La trajectoire de l'épidémie italienne sera copiée par la France, l'Espagne, les États-Unis et quelques autres états européens. Les mesures de confinement sont venues jusqu'à trois* semaines en retard. Nous savons aussi que les effets bénéfiques du confinement prennent jusqu'à deux semaines avant de faire effet quand le confinement est en retard – s'il est respecté. Chaque 24-48 heures en Europe et aux États-Unis les urgences voient le double* de nouveaux patients arriver pour avoir des soins : le double d'hospitalisations, le double de patients en difficulté respiratoire et le double de patients requérant une intubation et la ventilation pulmonaire. C'est ce qui nous attend si nous ne sommes pas capable de réduire au maximum le niveau de contagion. Il faut suivre les consignes. Le pic épidémique n'est pas encore atteint en Italie. 

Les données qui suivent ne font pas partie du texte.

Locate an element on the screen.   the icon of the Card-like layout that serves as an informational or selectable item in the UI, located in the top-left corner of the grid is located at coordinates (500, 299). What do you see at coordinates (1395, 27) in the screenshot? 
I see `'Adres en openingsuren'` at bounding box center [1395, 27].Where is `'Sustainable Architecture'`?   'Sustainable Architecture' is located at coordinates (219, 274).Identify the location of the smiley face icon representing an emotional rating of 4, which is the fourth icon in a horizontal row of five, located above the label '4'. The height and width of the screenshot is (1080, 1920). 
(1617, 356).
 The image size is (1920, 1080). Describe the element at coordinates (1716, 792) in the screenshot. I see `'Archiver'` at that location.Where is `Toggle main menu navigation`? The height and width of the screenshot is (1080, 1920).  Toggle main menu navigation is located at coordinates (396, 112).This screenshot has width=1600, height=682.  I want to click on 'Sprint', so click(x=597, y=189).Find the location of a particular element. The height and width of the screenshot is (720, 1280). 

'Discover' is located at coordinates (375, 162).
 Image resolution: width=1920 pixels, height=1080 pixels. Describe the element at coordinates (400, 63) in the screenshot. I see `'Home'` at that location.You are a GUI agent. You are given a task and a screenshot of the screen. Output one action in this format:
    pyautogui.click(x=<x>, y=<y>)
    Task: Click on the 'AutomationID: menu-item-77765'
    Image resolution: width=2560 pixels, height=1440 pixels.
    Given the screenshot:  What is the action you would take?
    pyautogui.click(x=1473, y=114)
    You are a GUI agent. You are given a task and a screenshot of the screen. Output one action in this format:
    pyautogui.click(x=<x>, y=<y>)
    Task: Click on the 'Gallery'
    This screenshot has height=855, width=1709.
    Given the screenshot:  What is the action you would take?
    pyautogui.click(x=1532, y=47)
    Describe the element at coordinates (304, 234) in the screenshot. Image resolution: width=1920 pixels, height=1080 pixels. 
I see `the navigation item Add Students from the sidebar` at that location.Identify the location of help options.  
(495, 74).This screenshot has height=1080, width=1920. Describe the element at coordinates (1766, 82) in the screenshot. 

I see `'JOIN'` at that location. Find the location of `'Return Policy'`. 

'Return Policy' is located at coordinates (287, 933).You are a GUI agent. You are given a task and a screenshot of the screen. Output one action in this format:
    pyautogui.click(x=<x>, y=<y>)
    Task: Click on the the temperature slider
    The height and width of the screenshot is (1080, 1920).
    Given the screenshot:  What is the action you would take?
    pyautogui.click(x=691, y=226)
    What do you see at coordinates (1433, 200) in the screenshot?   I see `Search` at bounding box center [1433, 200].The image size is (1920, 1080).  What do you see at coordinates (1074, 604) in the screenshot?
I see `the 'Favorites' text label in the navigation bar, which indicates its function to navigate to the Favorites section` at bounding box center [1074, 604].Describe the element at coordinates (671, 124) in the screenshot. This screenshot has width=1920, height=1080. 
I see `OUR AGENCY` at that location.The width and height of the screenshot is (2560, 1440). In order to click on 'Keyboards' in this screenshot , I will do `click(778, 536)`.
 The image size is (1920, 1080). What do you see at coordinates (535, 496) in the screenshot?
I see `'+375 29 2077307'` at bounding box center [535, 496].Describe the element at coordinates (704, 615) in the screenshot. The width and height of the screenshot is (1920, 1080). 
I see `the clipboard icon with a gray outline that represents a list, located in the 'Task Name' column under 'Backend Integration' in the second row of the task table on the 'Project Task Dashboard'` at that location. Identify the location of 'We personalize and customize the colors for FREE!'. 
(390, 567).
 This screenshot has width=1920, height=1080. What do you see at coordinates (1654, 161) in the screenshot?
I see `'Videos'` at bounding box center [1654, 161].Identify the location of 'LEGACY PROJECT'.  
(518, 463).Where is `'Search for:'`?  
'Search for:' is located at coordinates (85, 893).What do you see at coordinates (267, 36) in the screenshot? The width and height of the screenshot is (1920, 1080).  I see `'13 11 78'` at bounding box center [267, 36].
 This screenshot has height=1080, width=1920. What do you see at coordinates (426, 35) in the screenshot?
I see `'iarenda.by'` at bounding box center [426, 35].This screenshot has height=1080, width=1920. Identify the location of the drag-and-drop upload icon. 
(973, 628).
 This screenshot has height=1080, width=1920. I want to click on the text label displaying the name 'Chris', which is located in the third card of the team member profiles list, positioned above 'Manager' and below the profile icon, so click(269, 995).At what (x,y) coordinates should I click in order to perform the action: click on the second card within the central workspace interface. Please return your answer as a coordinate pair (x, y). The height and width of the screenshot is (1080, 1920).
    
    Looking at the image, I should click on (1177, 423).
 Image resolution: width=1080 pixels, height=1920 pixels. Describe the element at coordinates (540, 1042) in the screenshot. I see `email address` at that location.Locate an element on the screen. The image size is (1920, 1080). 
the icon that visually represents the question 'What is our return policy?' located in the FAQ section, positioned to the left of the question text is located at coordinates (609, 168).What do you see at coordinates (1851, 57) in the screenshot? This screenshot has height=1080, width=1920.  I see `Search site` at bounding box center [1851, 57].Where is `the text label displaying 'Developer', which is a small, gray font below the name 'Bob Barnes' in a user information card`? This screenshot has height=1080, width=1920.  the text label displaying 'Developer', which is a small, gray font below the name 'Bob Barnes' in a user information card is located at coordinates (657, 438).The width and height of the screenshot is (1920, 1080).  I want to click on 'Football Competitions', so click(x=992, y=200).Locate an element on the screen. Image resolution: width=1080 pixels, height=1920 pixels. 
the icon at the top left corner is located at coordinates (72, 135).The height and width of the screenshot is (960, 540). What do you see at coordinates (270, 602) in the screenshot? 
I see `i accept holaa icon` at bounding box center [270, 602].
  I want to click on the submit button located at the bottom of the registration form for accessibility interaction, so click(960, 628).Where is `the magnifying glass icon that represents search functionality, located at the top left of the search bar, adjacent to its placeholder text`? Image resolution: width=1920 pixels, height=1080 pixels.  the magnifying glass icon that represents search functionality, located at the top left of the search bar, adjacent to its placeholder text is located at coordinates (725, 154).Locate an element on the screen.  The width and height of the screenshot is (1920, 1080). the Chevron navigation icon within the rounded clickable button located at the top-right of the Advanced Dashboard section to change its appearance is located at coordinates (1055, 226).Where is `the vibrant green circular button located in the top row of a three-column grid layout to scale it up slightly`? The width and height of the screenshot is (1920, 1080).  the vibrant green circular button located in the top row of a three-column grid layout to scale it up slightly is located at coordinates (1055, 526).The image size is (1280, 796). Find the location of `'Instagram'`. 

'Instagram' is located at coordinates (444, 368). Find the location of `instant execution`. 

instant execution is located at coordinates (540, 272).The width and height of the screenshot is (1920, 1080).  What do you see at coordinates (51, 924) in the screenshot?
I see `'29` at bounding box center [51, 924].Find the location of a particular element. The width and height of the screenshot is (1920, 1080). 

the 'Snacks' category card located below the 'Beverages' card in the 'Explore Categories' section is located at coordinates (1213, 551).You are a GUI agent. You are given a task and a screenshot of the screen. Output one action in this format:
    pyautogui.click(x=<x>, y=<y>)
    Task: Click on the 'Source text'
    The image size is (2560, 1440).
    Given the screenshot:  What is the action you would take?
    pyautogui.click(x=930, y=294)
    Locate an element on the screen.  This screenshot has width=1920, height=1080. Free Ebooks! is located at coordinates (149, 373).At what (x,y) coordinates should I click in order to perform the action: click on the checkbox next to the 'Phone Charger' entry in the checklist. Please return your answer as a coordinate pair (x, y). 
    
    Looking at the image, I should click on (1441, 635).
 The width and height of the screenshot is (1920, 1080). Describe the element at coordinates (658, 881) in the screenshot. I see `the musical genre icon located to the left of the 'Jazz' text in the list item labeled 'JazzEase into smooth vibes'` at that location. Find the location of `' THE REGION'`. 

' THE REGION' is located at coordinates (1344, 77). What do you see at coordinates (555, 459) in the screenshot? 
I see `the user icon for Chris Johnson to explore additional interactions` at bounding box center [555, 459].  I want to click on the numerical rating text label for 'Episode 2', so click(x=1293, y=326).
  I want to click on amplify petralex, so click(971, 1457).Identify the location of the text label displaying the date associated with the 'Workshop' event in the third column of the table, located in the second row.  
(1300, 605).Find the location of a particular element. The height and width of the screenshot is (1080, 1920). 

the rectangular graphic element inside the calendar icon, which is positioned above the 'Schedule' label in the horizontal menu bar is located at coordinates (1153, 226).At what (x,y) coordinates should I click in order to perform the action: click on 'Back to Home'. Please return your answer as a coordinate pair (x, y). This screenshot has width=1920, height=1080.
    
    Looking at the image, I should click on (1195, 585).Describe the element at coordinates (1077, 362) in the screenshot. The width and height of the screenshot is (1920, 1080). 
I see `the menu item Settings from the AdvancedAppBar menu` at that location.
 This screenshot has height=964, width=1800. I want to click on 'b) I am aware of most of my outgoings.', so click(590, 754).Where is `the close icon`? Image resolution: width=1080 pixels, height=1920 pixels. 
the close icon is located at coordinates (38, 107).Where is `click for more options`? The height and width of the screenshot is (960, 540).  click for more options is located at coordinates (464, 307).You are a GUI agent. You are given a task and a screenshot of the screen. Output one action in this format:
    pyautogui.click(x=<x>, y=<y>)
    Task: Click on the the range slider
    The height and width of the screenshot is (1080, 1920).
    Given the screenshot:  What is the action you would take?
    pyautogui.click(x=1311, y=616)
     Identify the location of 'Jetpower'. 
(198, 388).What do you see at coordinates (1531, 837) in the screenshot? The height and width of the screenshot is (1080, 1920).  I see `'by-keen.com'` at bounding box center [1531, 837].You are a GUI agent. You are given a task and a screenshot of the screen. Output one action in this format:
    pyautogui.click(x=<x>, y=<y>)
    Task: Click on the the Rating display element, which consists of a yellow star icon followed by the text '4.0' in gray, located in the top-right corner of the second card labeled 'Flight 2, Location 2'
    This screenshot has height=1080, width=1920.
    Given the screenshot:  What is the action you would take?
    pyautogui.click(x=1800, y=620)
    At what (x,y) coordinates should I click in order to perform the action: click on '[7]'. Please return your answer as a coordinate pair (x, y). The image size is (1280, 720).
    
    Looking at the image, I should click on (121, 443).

Conclusion : approche par le risque 

Si vous étiez dans les tranchées en 1919 et que vous désiriez survivre au conflit, il va de soi que vous ne sortiriez pas de votre trou pour « aller prendre l'air ». Vous pourriez très bien ne pas prendre une balle perdue, il se pourrait même que cette sortie s'effectue pendant que les snipers ennemis sont en train de manger un croûton de pain moisi. Mais... prendriez-vous ce risque? Je vous rappelle que jusqu'aux deux tiers des morts de la première guerre mondiale viennent pourtant du virus de la grippe espagnole et non des balles ennemies. La vie en situation de pandémie signifie qu'il faut paniquer un peu plus que d'habitude. Il faut mettre en lumière les comportements qui causent des risques et agir par exemplarité. Si vous ne le faites pas pour vous-même, vous devriez le faire pour vos proches qui peuvent crever de ce virus. Vos parents fumeurs, votre ami immuno-supprimé, votre soeur diabétique, votre conjoint qui fait de la haute pression, votre collègue asthmatique ou votre garçon professionnel de la santé. Penser en terme de risques, c'est l'attitude à adopter pour éviter l'effondrement du réseau de la santé et tout ce qui découlerait de cet effondrement. Faque awoye à maison le grand.